When there are two leaders both claiming to be King, it can be terrible times. Worse in some places where choosing sides meant becoming an enemy of the other, and even a potential death sentence.
This was the case when Saul drove out David. Saul had banned David from his presence (1 Chr 12:1), but many of the people understood that he was the anointed of God to lead Israel when the time was right. People were in a precarious decision on whether they were to give their allegiance to Saul, or to David. And honestly whenever that happens in any nation in history, the big decision is where will the military align it’s allegiance?
The initial group of people to rally around David where the malcontents (1 Sam 22:2). They were misfits but they were loyal. But when David was in Ziklag after being banned by Saul, soldiers began to put their allegiance with David.
First it was a group of warriors who came from all over and could shoot arrows from a bow and sling stones with both their right and left hands. Their names are listed here. Then some Gadites defected to David at his stronghold and they were experts with shield and spear. They were mighty warriors in their own right, with the least of them capable of taking on 100 and the greatest of them a match for 1000 (1 Chr 12:14-15).

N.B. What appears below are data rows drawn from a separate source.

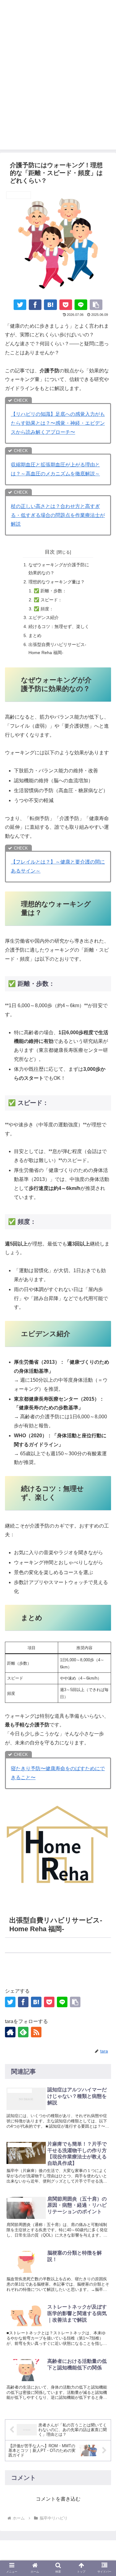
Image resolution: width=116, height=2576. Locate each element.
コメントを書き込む (58, 2499)
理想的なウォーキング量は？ (56, 581)
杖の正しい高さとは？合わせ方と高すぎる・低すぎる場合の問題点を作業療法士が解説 (58, 515)
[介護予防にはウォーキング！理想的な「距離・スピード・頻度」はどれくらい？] (50, 304)
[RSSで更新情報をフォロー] (36, 2032)
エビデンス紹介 (43, 617)
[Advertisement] (58, 91)
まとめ (34, 635)
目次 (50, 551)
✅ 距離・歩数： (50, 590)
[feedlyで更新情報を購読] (23, 2032)
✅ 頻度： (44, 608)
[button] (96, 304)
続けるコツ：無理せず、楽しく (58, 626)
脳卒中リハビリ (25, 1972)
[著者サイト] (10, 2032)
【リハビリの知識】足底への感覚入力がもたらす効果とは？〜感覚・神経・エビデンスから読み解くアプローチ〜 (58, 423)
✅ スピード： (48, 599)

Next were the Benjamines and men from Judah who became leaders of his troops. Then “some Manassites defected to David when he with the Philistines to fight Saul” 1 Chr 12:19). They were “all brave warriors and commanders” (1 Chr 12:21).
Then without effort from David at all, might men of valor and skill came to David. It was like a flood of warriors:
“At that time, men came day after day to help David until there was a great army, like an army of God” (1 Chr 12:22).
When David was in Hebron it continued. The best and most skilled warriors from the various tribes defected and committed their allegiance to David. This included even men of Issachar who “understood the times and knew what Israel should do” (1 Chr 12:32).
All of these men came to serve under David. They came to him “determined to make David king over all Israel” (1 Chr 12:38).
If that wasn’t enough, the LORD also provided for them logistically.
“In addition, their neighbors from as far away as Issachar, Zebulun, and Naphtali came and brought food on donkeys, camels, mules and oxen–abundant provisions of flour, fig cakes, raisins, wine and oil, oxen and sheep” (1 Chr 12:40).
It was just crazy. God added soldiers and even made sure there was provision. Certainly the LORD’s hand was upon David.
“Indeed, there was joy in Israel” (1 Chr 12:40).
David was just a man running from Saul. But God had chosen him to lead. And without effort on his part, an army was given to him and the means to take care of that army. And not just any army but the very best soldiers, the most courageous leaders, mighty men, wise men and more.
Where God is blessing and it is His will, he will make the way of provision.